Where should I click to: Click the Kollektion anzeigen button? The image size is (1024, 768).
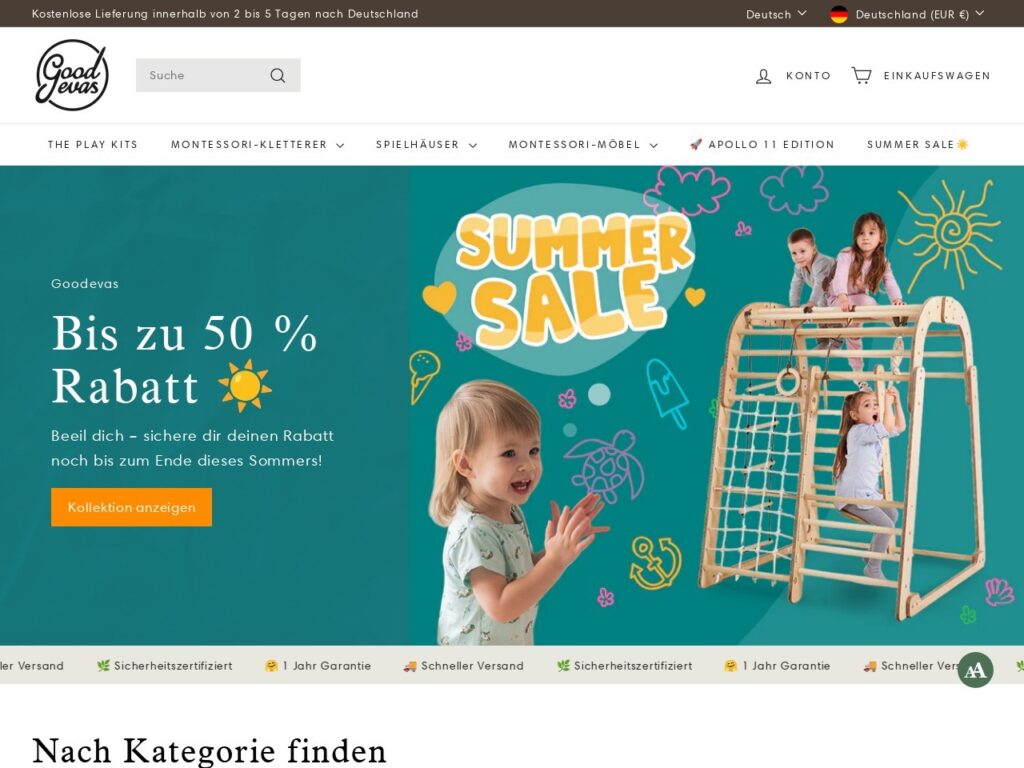[x=131, y=507]
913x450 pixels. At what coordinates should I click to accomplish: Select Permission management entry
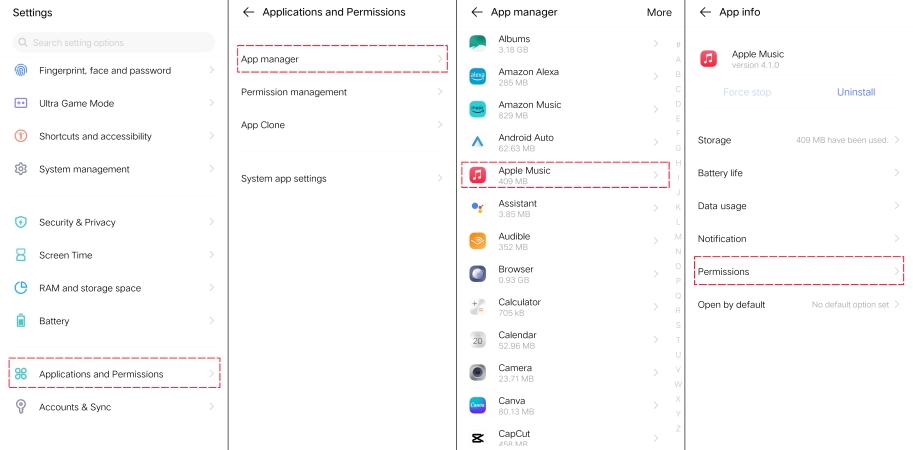coord(342,92)
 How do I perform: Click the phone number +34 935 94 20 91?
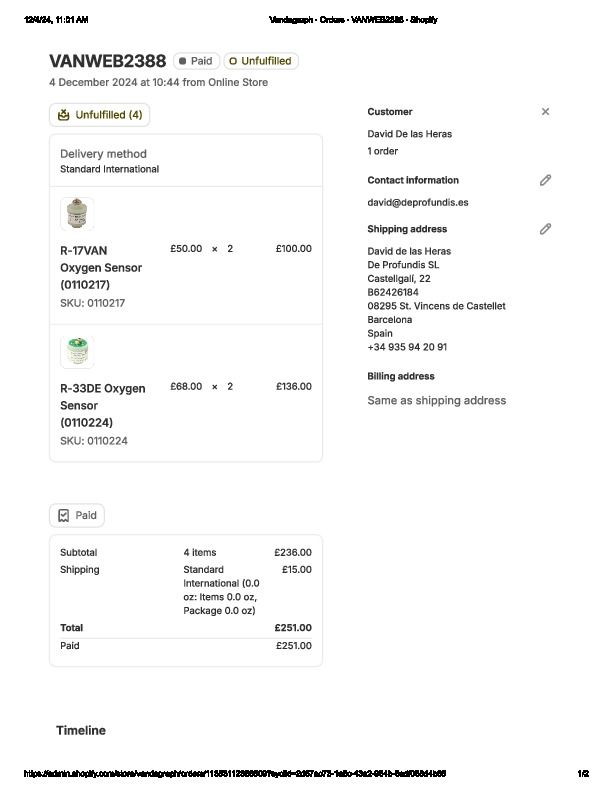[407, 347]

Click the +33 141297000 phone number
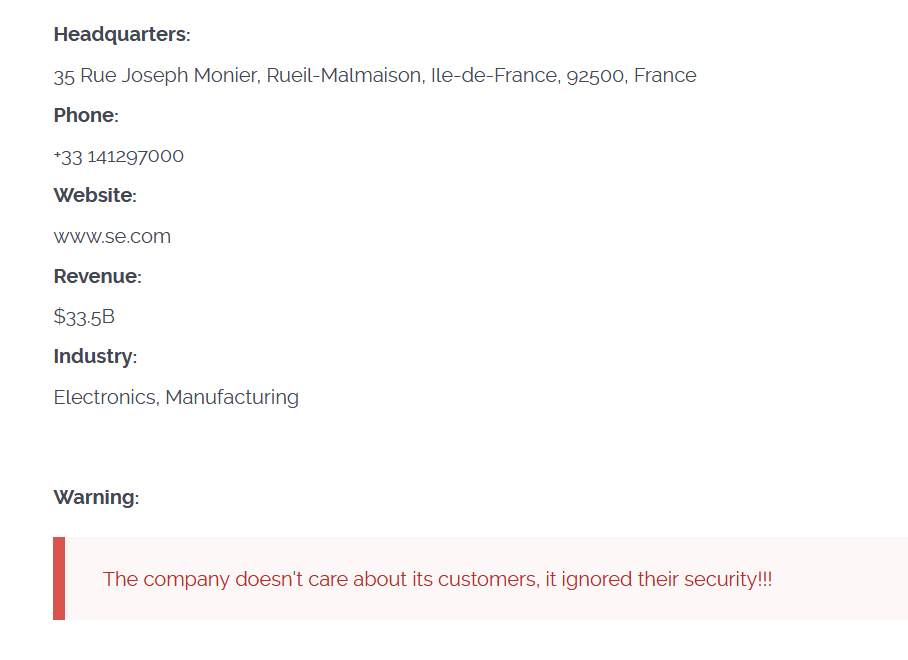(119, 156)
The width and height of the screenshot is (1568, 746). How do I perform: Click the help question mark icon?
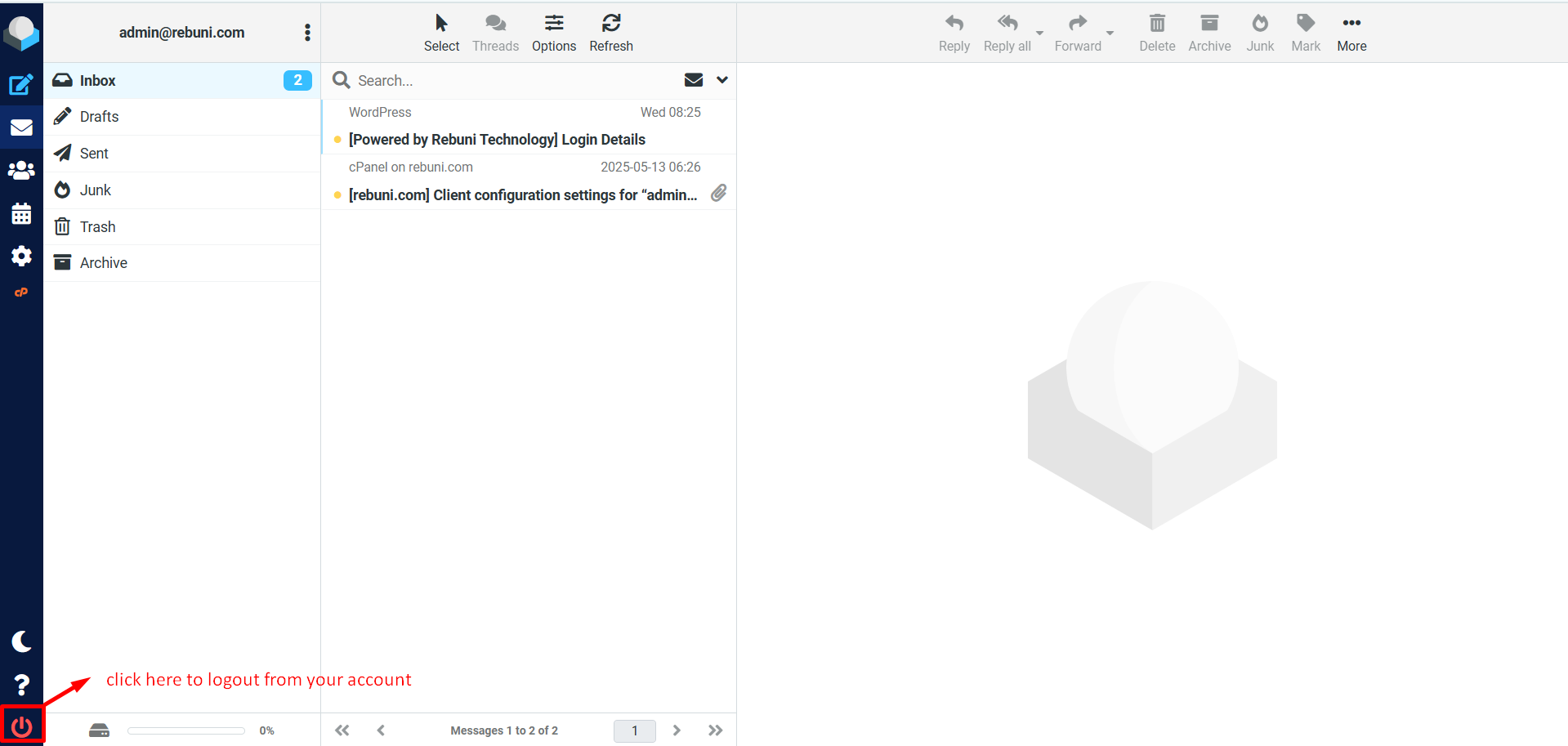point(21,685)
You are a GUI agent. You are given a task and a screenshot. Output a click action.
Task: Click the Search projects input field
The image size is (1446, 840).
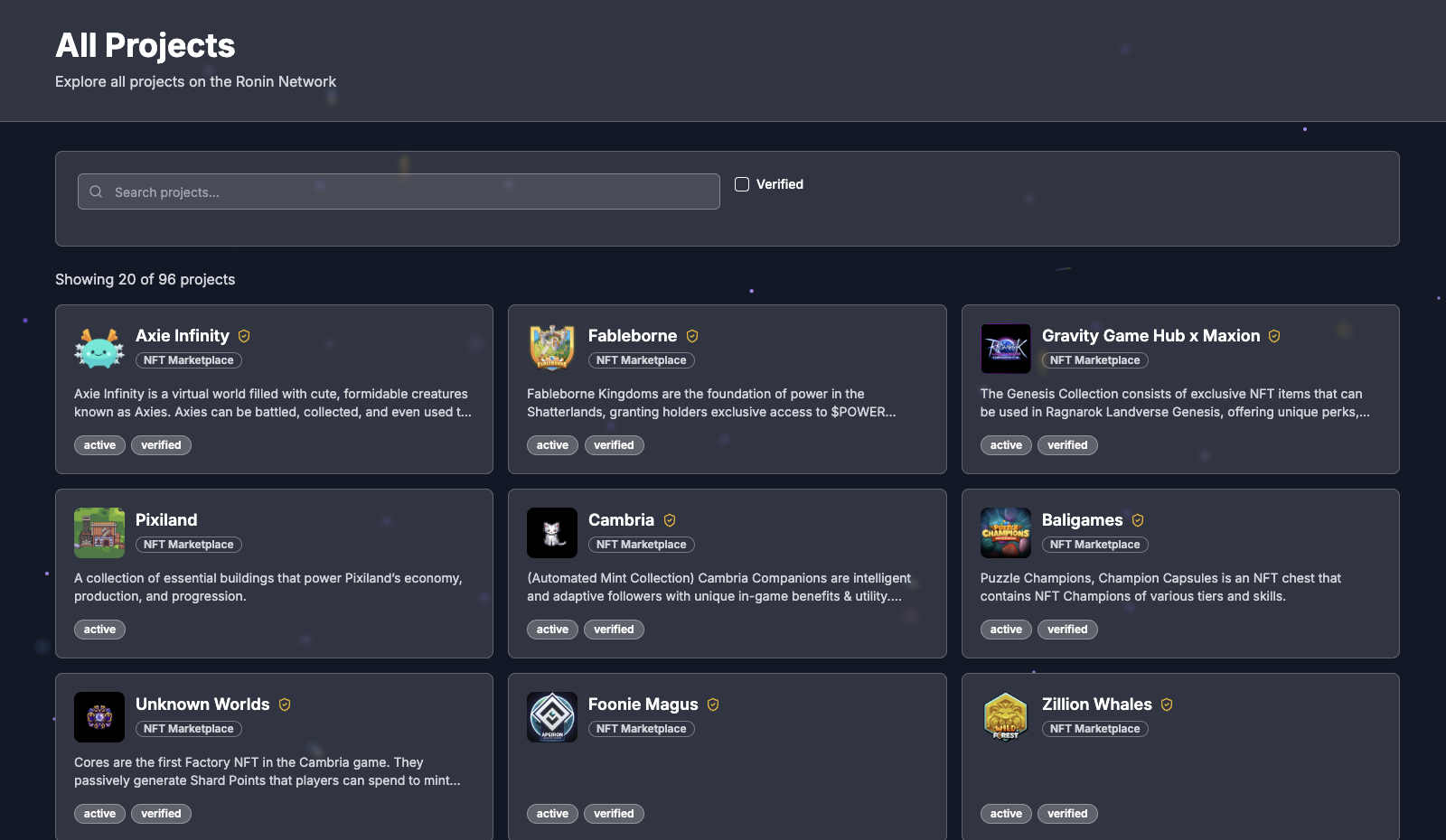[407, 192]
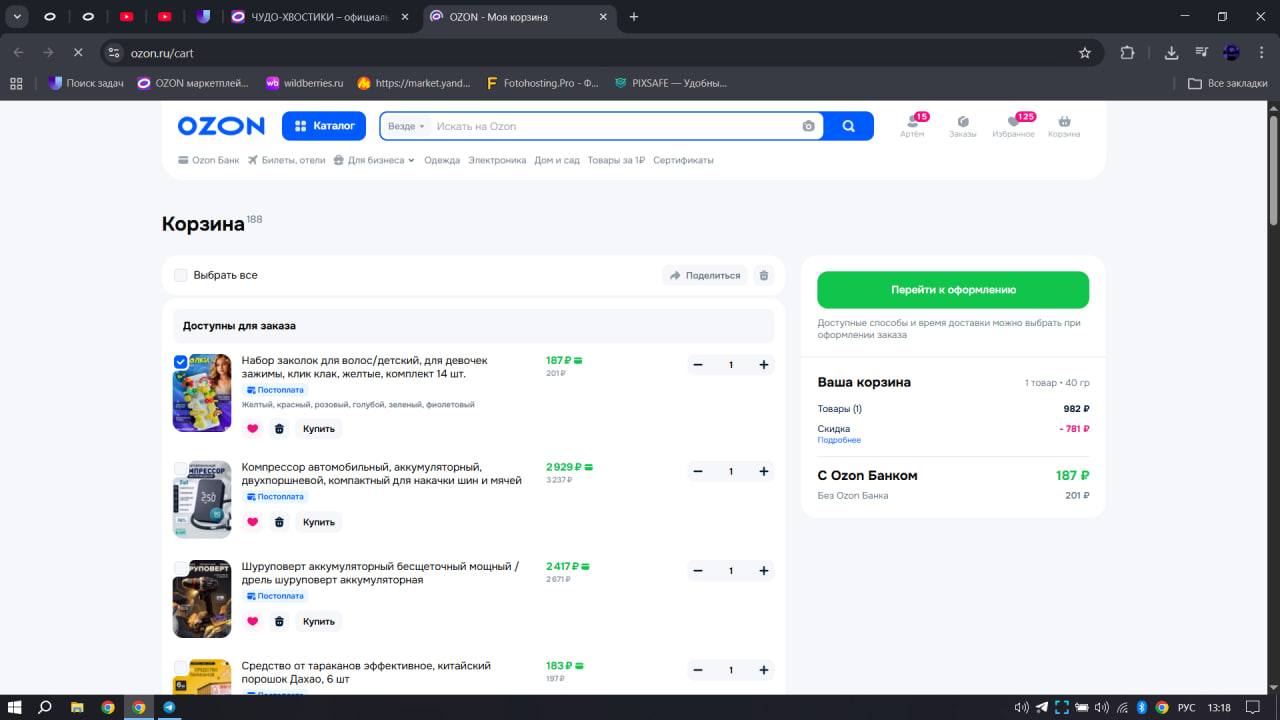1280x720 pixels.
Task: Open the Избранное favorites heart icon
Action: point(1013,122)
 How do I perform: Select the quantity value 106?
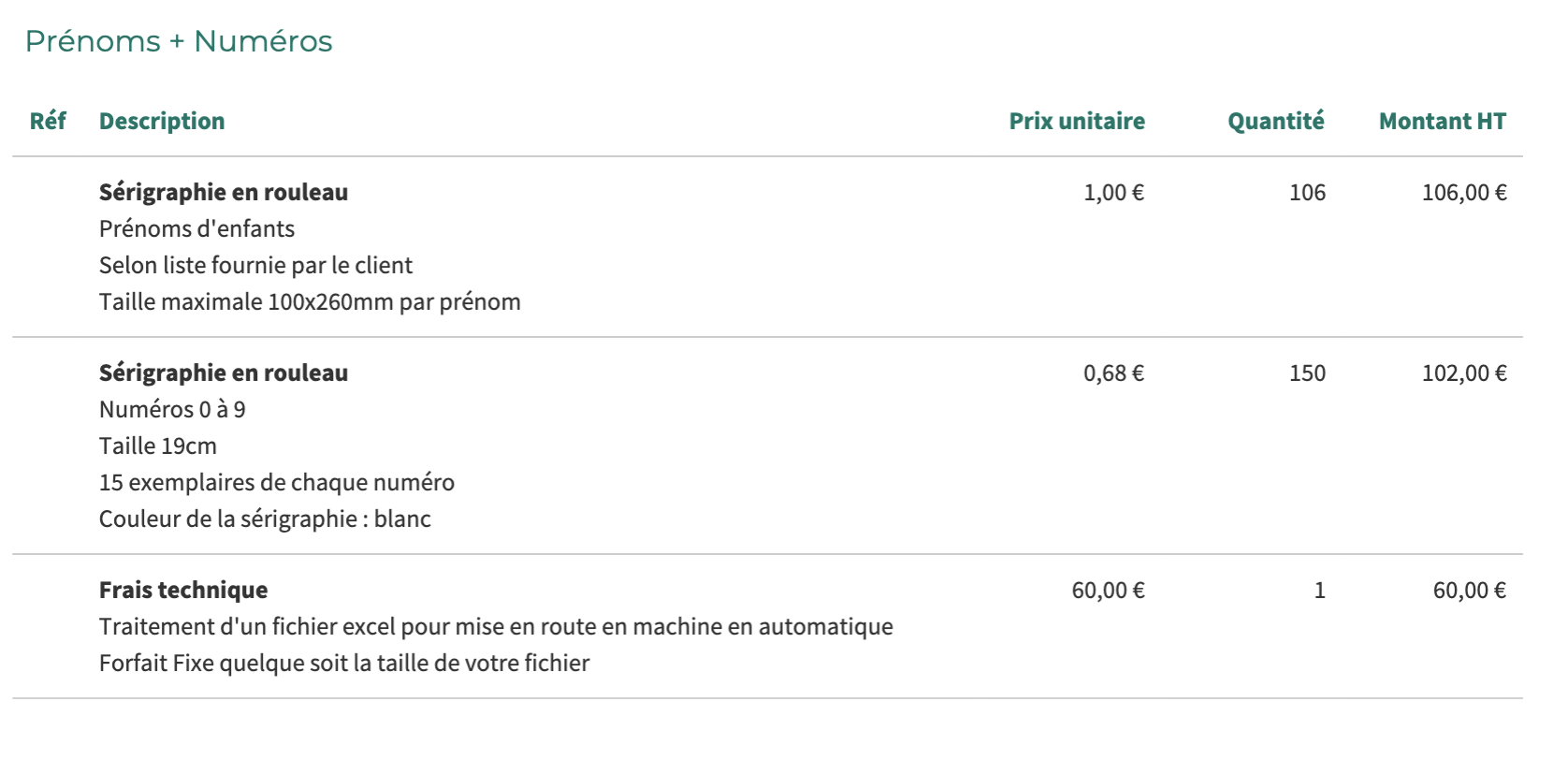[1307, 192]
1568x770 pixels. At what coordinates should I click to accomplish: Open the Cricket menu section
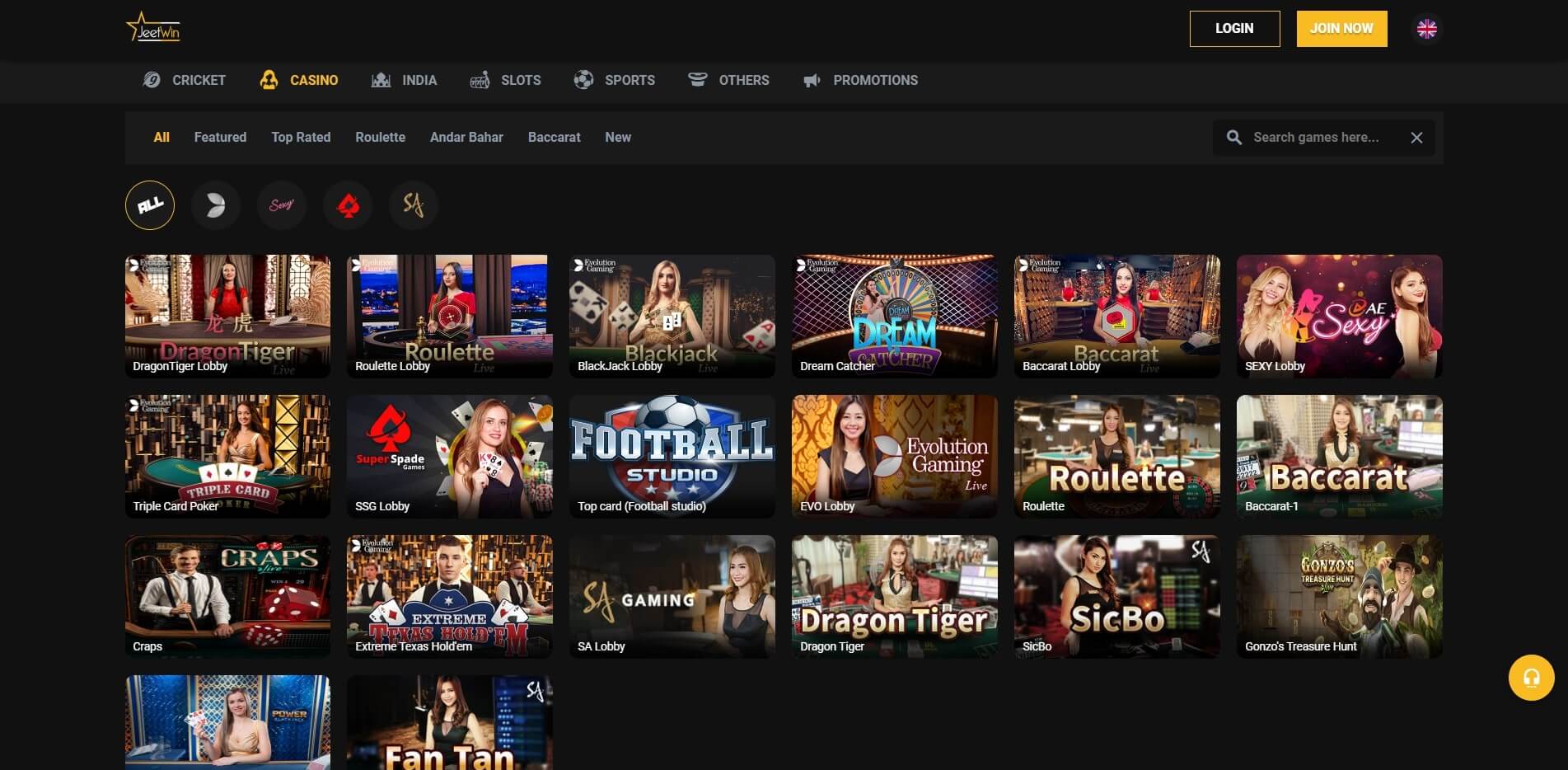point(185,80)
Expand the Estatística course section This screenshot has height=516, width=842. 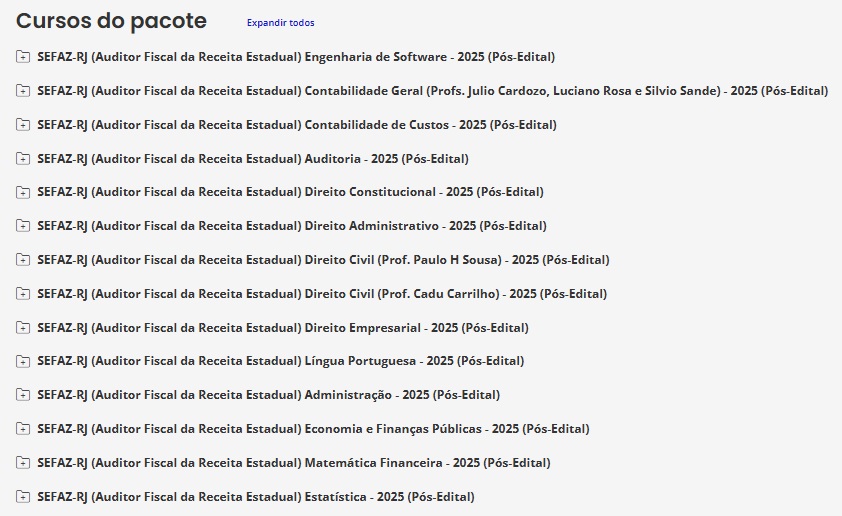[x=23, y=497]
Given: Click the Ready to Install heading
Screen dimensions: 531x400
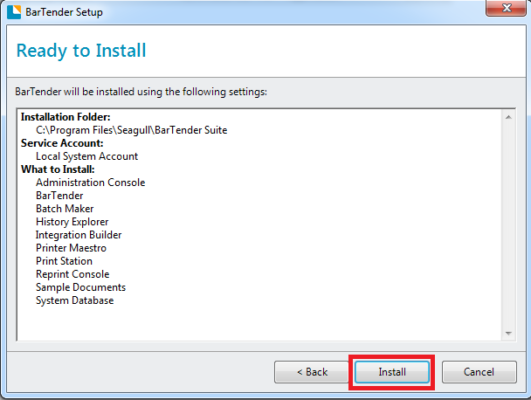Looking at the screenshot, I should click(81, 51).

□ □ □ □

Work order
What the answer needs is every line from the one with "Given: Click the Ready to Install heading" through the last line of the data, reproduced word for word and with pictures omitted.

Solved exercise
Given: Click the Ready to Install heading
Screen dimensions: 531x400
Looking at the screenshot, I should click(81, 51).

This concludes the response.